======== MATERIAL PROVIDED

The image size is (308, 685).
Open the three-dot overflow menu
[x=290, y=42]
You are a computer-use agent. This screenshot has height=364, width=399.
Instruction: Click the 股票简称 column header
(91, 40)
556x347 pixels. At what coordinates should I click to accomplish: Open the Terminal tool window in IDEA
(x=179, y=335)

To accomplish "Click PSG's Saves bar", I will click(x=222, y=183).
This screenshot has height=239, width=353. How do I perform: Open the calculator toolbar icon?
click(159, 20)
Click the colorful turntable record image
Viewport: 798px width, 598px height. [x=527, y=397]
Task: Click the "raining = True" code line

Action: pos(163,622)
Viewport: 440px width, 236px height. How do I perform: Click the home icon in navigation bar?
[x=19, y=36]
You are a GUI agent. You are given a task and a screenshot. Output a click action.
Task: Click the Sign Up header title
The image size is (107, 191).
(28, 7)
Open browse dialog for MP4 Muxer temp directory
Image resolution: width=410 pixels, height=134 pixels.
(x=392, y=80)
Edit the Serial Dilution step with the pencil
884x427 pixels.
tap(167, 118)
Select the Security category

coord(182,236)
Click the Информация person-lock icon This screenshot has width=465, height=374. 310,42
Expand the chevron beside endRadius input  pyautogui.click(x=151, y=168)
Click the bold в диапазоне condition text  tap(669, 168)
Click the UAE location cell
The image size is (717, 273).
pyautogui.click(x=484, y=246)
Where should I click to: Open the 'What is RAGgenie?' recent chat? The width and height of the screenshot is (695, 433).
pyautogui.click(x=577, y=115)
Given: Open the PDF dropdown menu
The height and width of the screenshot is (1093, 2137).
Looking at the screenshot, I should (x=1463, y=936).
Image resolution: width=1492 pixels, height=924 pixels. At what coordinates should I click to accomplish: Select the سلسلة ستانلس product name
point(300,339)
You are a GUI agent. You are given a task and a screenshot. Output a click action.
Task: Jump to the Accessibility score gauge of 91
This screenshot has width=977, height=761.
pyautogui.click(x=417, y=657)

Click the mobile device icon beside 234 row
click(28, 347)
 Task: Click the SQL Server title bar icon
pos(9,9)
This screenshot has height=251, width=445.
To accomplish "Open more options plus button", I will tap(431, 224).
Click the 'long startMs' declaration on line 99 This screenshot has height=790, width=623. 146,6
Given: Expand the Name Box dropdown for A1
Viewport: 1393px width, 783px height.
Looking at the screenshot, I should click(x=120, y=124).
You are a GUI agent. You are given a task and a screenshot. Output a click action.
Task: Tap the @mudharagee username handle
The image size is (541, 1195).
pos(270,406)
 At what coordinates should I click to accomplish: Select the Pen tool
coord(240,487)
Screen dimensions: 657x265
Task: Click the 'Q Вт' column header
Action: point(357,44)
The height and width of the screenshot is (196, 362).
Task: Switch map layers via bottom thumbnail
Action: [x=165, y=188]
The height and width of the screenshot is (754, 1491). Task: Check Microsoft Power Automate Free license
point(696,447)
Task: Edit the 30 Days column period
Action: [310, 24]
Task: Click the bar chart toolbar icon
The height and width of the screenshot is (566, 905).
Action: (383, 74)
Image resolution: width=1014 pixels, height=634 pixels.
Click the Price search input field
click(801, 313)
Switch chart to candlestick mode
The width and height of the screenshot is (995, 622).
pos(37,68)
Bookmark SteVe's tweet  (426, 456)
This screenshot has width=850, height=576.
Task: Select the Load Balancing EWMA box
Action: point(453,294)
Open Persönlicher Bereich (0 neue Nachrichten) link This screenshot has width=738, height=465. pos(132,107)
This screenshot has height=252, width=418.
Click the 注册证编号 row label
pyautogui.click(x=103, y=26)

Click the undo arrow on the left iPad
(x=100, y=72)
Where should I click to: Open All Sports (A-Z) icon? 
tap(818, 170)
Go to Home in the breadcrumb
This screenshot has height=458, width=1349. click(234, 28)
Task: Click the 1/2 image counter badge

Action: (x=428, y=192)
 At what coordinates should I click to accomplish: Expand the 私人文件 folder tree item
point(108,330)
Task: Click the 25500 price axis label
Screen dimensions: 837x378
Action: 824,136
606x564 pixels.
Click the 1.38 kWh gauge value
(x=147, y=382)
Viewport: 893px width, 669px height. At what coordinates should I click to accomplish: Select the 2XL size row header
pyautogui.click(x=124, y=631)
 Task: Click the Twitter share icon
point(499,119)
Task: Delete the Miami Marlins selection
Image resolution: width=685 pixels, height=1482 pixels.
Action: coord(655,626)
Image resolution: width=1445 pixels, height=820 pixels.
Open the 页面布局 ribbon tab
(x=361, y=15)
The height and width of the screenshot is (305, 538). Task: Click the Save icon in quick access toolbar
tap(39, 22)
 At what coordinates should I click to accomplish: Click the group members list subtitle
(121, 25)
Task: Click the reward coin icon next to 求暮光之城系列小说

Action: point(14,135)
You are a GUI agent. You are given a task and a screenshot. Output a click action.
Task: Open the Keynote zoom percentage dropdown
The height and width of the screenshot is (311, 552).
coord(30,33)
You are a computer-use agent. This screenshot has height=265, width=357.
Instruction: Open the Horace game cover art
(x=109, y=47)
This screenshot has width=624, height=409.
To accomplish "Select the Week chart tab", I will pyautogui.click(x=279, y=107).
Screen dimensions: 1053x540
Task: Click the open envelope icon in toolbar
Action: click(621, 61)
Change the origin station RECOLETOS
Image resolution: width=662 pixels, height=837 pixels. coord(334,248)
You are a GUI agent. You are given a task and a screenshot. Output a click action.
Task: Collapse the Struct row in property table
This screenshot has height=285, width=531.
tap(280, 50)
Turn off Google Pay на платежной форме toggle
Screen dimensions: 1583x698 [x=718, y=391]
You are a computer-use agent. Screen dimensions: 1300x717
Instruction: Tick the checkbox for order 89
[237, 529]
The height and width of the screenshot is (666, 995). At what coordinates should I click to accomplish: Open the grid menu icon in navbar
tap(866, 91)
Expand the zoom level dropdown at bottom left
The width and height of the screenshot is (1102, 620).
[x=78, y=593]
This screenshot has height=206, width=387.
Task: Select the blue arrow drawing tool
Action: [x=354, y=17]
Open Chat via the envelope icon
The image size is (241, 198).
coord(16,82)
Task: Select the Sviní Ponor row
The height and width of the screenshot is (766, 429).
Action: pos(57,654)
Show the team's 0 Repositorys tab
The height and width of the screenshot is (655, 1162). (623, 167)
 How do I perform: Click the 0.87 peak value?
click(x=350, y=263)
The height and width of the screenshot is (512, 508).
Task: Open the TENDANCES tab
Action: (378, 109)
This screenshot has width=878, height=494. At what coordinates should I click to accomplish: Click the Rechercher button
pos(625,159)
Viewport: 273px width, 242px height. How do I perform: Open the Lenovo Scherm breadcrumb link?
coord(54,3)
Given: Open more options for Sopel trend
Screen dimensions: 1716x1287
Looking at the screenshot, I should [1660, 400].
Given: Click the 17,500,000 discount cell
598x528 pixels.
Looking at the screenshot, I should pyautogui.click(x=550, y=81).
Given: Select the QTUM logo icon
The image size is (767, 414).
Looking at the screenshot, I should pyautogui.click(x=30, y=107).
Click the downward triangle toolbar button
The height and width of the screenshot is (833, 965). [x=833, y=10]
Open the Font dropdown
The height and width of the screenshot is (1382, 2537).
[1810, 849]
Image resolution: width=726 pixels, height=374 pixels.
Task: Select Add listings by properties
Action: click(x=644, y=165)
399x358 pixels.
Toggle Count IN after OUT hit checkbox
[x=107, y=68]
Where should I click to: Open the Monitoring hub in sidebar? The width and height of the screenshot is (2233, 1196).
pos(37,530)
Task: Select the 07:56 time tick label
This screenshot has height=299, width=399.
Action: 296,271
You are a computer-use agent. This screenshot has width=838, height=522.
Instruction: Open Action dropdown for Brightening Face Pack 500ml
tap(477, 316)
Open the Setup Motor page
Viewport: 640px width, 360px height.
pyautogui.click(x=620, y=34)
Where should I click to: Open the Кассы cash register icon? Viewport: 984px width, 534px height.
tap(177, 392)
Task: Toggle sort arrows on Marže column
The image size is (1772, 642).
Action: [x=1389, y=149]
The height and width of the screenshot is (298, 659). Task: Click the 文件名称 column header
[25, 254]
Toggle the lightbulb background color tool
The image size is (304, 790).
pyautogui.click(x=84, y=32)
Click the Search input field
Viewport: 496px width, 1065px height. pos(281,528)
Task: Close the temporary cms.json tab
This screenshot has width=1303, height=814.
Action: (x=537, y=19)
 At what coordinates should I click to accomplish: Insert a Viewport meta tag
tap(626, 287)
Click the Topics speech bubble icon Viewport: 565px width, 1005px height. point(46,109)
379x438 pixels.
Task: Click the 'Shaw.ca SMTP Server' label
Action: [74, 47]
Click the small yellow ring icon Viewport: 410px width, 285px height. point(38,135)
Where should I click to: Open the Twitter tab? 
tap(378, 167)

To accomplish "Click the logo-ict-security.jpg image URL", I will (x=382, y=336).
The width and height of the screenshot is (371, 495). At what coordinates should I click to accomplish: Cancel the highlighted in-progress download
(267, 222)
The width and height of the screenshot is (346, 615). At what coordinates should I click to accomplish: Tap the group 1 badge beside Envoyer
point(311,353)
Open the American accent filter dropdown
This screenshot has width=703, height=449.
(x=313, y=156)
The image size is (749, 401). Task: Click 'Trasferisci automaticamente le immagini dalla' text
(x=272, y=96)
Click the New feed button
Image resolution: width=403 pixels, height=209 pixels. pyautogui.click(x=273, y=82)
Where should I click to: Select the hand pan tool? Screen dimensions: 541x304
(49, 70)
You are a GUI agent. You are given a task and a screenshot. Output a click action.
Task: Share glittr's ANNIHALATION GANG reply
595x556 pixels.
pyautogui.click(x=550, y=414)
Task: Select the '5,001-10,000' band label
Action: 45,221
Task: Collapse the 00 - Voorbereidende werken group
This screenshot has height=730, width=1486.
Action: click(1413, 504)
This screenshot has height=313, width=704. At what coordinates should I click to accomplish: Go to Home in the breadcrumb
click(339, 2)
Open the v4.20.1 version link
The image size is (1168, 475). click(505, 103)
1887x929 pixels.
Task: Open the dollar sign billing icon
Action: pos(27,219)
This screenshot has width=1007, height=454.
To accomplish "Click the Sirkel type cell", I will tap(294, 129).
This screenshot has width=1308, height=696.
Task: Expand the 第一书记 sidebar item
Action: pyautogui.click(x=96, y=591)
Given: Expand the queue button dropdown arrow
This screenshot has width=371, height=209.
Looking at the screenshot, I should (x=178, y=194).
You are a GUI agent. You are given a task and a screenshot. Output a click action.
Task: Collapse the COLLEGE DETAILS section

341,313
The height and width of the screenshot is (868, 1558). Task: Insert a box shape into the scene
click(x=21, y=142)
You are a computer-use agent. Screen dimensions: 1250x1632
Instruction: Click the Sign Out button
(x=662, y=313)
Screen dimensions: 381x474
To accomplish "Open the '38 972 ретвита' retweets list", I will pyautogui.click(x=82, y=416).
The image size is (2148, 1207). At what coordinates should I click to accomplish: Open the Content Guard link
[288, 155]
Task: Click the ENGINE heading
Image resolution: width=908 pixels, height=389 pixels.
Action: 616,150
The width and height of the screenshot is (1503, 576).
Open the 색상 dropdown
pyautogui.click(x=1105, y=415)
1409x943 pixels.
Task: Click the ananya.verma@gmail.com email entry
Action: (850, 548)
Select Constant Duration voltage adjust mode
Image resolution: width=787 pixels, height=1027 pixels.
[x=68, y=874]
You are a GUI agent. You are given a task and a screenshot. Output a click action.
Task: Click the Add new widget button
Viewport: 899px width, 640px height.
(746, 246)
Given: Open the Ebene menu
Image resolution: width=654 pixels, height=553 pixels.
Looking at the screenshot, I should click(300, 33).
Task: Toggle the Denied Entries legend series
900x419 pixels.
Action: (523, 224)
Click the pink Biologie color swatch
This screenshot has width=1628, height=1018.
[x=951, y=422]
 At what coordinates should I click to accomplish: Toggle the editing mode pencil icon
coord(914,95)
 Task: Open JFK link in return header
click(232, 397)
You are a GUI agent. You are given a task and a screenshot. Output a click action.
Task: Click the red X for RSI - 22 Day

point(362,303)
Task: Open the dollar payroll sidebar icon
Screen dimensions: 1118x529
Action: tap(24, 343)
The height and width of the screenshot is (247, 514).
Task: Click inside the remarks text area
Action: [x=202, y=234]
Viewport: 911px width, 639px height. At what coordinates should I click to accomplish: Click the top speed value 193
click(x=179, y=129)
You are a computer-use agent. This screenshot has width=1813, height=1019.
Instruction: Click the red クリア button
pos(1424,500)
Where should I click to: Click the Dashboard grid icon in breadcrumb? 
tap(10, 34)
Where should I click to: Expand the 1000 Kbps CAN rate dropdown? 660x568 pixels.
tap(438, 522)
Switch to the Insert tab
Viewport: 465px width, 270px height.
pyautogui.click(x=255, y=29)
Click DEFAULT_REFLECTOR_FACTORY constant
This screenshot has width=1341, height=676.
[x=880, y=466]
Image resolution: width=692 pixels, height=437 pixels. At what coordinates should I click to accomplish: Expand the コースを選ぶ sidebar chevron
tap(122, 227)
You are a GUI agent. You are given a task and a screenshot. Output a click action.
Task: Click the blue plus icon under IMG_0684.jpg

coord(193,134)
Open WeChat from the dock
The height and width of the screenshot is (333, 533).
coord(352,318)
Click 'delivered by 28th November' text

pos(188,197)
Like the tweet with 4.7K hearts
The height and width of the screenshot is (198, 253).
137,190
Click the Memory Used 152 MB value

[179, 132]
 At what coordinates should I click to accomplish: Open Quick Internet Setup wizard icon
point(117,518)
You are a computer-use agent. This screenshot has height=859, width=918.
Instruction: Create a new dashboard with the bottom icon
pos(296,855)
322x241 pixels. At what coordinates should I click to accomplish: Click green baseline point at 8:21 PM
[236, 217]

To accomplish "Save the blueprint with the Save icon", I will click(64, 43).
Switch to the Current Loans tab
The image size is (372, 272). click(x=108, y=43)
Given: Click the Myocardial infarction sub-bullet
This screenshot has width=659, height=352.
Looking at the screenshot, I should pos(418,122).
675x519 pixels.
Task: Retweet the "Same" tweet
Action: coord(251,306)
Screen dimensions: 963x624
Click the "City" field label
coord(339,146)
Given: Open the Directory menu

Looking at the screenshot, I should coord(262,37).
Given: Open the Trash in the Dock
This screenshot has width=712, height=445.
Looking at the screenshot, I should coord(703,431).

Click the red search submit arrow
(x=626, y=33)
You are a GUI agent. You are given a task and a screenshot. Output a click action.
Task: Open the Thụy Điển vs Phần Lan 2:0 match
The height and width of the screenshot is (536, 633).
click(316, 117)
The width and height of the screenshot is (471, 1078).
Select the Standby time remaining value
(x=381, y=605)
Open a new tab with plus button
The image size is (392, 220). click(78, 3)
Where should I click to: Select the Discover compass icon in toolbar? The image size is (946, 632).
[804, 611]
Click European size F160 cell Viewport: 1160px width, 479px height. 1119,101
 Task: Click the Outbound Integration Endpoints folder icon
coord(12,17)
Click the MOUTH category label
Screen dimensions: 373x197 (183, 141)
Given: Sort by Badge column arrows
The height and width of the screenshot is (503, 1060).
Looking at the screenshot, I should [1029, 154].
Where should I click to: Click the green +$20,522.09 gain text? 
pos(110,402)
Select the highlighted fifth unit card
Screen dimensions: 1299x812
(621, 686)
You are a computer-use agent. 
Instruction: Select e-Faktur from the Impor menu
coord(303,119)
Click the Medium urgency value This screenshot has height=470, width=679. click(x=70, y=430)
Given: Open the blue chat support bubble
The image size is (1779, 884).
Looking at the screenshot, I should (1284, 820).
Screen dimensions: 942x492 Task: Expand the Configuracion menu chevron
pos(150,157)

================

▶ **THE PROBLEM**
Please copy down everything in the listing from the line that contains "Where should I click to: Expand" through the line that contains "[x=880, y=466]", both of those lines included, exactly as they appear.

▶ **SOLUTION FOR THIS TASK**
Where should I click to: Expand the 1000 Kbps CAN rate dropdown? 660x568 pixels.
tap(438, 522)
Switch to the Insert tab
Viewport: 465px width, 270px height.
pyautogui.click(x=255, y=29)
Click DEFAULT_REFLECTOR_FACTORY constant
This screenshot has width=1341, height=676.
[x=880, y=466]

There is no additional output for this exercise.